In [56]:
import pandas as pd
import numpy as np
import unicodedata
import re
import nltk
from nltk.corpus import stopwords
from nltk.tokenize.toktok import ToktokTokenizer
import json 

import acquire

import warnings
warnings.filterwarnings('ignore')

## 1. function that takes a string and applies some basic text cleaning
   - lowercase everything
   - normalize unicode
   - replace anything not a letter, number, whitespace, or single quote

In [57]:
def basic_clean(string):
    '''this function takes in a string
    and makes everything lowercase
    normalizes, encodes, decodes
    and removes non-alpha-numerics, whitespace, and single quotes
    '''
    # make everything lowercase
    string = string.lower()
    
    # normalize
    string = unicodedata.normalize('NFKD', string).encode('ascii', 'ignore').decode('utf-8')
    
    # clulnky character removal
    string = re.sub('[^a-z0-9\'\s]', '', string)
    
    return string

In [7]:
basic_clean("Paul Erdős and George Pólya were influential Hungarian mathematicians who contributed \
a lot to the field. Erdős's name contains the Hungarian letter 'ő' ('o' with double acute accent), \
but is often incorrectly written as Erdos or Erdös either by mistake or out of typographical necessity")

"paul erdos and george polya were influential hungarian mathematicians who contributed a lot to the field erdos's name contains the hungarian letter 'o' 'o' with double acute accent but is often incorrectly written as erdos or erdos either by mistake or out of typographical necessity"

## 2. function named tokenize. It should take in a string and tokenize all the words in the string.

In [53]:
def tokenize(string, charms = True):
    ''' This function takes a string and returns a tokenizes version.
    If set to false, returns a list of tokenized strings'''
    
    # create tokenize object
    tokenize = nltk.tokenize.ToktokTokenizer()
    # apply the tokenizer to the string
    string = tokenize.tokenize(string, return_str = charms)
    return string

In [54]:
tokenize("Paul Erdős and George Pólya were influential Hungarian mathematicians who contributed \
a lot to the field. Erdős's name contains the Hungarian letter 'ő' ('o' with double acute accent), \
but is often incorrectly written as Erdos or Erdös either by mistake or out of typographical necessity")
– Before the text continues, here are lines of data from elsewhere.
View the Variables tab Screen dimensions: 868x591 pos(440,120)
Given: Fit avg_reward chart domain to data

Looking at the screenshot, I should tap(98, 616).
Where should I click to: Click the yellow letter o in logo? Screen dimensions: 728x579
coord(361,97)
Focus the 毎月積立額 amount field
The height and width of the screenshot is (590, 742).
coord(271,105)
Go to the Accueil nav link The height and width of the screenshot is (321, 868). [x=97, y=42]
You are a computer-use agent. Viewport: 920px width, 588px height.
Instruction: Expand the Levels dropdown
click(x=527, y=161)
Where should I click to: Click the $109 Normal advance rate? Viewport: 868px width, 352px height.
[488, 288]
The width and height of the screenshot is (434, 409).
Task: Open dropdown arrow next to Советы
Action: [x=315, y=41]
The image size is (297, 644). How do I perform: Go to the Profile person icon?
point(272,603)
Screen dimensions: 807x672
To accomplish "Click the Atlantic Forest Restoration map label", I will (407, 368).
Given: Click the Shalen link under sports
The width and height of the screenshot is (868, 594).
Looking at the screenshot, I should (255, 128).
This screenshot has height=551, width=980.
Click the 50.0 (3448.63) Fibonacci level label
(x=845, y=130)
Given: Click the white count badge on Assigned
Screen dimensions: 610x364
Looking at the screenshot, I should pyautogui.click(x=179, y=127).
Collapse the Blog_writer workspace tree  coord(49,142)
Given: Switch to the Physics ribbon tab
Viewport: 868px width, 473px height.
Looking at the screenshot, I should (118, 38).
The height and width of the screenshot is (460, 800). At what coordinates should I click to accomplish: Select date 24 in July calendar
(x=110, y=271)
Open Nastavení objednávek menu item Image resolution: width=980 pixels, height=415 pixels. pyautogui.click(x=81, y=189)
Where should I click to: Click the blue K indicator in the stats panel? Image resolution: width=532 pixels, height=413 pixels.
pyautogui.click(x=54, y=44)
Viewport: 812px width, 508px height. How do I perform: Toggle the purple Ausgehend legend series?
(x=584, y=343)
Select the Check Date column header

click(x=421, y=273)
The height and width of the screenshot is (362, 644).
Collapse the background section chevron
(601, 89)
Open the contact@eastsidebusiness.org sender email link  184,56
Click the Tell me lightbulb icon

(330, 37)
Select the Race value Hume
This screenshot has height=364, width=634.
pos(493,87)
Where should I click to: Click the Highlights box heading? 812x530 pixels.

"Paul Erdős and George Pólya were influential Hungarian mathematicians who contributed a lot to the field. Erdős ' s name contains the Hungarian letter ' ő ' ( ' o ' with double acute accent ) , but is often incorrectly written as Erdos or Erdös either by mistake or out of typographical necessity"

In [55]:
tokenize("Paul Erdős and George Pólya were influential Hungarian mathematicians who contributed \
a lot to the field. Erdős's name contains the Hungarian letter 'ő' ('o' with double acute accent), \
but is often incorrectly written as Erdos or ", False)

['Paul',
 'Erdős',
 'and',
 'George',
 'Pólya',
 'were',
 'influential',
 'Hungarian',
 'mathematicians',
 'who',
 'contributed',
 'a',
 'lot',
 'to',
 'the',
 'field.',
 'Erdős',
 "'",
 's',
 'name',
 'contains',
 'the',
 'Hungarian',
 'letter',
 "'",
 'ő',
 "'",
 '(',
 "'",
 'o',
 "'",
 'with',
 'double',
 'acute',
 'accent',
 ')',
 ',',
 'but',
 'is',
 'often',
 'incorrectly',
 'written',
 'as',
 'Erdos',
 'or']

## 3. function named stem. It should accept some text and return the text after applying stemming to all the words.

In [16]:
def stem(string):
    '''
    This function takes a string and 
    returns a string of words stemmed. '''
    
    ps = nltk.porter.PorterStemmer()
    
    stems = [ps.stem(word) for word in string.split()]
    stems = ' '.join(stems)
    
    return stems

In [17]:
stem("Paul Erdős and George Pólya were influential Hungarian mathematicians who contributed \
a lot to the field. Erdős's name contains the Hungarian letter 'ő' ('o' with double acute accent), \
but is often incorrectly written as Erdos or Erdös either by mistake or out of typographical necessity")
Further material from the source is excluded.